Pli selon pli de Pierre Boulez
Ensemble Orchestral Contemporain, Daniel Kawka

Manca / Opéra de Nice
- 7 novembre 2004
Pierre Boulez, dont Daniel Kawka et son EOC jouent Pli selon pli à Nice
© dr

Cet après-midi, l’Opéra de Nice retentit de l’accord violent et du développement fort contrasté de Don, premier mouvement du grand cycle Pli selon Pli dont Pierre Boulez accumula les formants de 1957 à 1989.

Le compositeur rencontre la poésie de Stéphane Mallarmé en 1946. Il est alors fasciné tant par l’extrême formalisme de cet univers que l’incessante transformation du matériau à le constituer. Lorsqu’en 1957 il écrit Improvisation I sur Mallarmé – le vierge, le vivace et le bel aujourd’hui, il ignore que suivront une Improvisation II cinq ans plus tard, puis une troisième, un Tombeau et Don. Comme pour la plupart de ses travaux, celui-ci devient un work in progress, si bien qu’après plus de trente ans de remaniements, de révisions et d’assemblages, cet ensemble forme Pli selon pli, l’œuvre sans doute la plus célèbre de Boulez, après Le marteau sans maître.

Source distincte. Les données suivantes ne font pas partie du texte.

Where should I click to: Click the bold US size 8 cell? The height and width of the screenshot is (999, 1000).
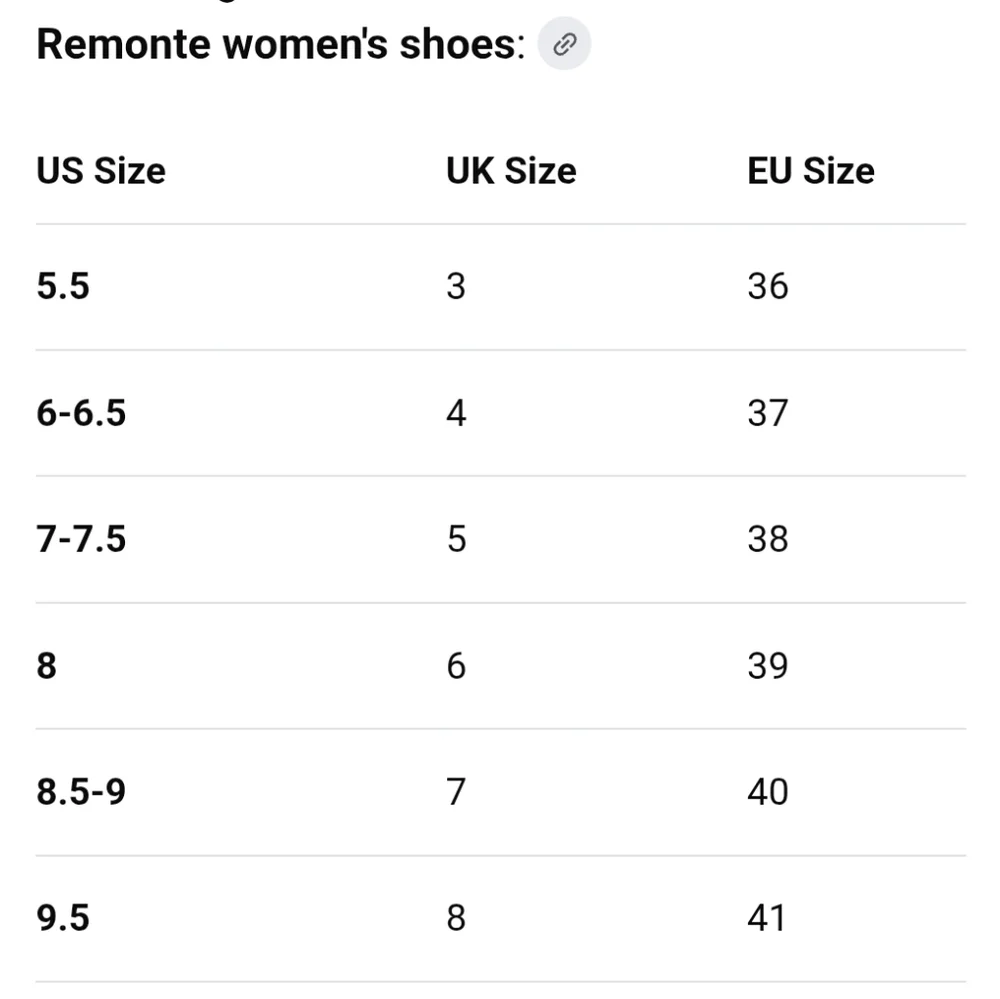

C’est précisément parce que le musicien n’a jamais obéit à un programme compositionnel qu’il se serait artificiellement fixé que cette partition est souvent considérée par les commentateurs comme celle qui, de son catalogue, renoue le plus librement avec la sensualité du son et peut-être même avec un lyrisme tout relatif. C’est la dimension sacrée de la prose mallarméenne qui féconde Pli selon pli, musique rituelle parfois influencée par les musiques d’autres cultures que la nôtre.

La question reste ouverte – elle s’est posée pour le Marteau chanté par Hilary Summers en mars 2003, dans un mystère plus que déroutant – : faut-il comprendre ce qui est chanté ? Force était alors de constater un mois plus tard, grâce à l’irréprochable diction d’Isabel Soccoja dans la même œuvre, qu’il était indéniablement préférable de percevoir le texte. Et c’est l’un des soucis les plus préoccupants de l’exécution d’aujourd’hui : Brigitte Peyré s’avère littéralement inintelligible. À cela viennent s’ajouter d’autres désagréments, comme de nombreux à-peu-près avec la hauteur des sons, notamment lors des soli de violoncelle, et plus encore avec les unissons improbables des cordes.

Déçu par ces quelques maladresses, on l’est plus encore par une sonorité vieillotte, très Donaueschingen années cinquante qui, si elle présente l’avantage d’une coloration nostalgique rappelant le témoignage des concerts d’alors, offre peu de clarté à l’expression et au jaillissement de l’œuvre. Il faut bien avouer que la lecture de Daniel Kawka à la tête des musiciens du Festival Philharmonic et de son Ensemble Orchestral Contemporain demeure à l’état de lecture, sans plus. Par ailleurs, la chanteuse possède un timbre chaleureux et affirme de vrais choix interprétatifs, certes peu habituels, mais personnels et, surtout, jamais tièdes ; toutefois, un tendance quelque peu excessive à la dramatisation put par moments faire presque sourire.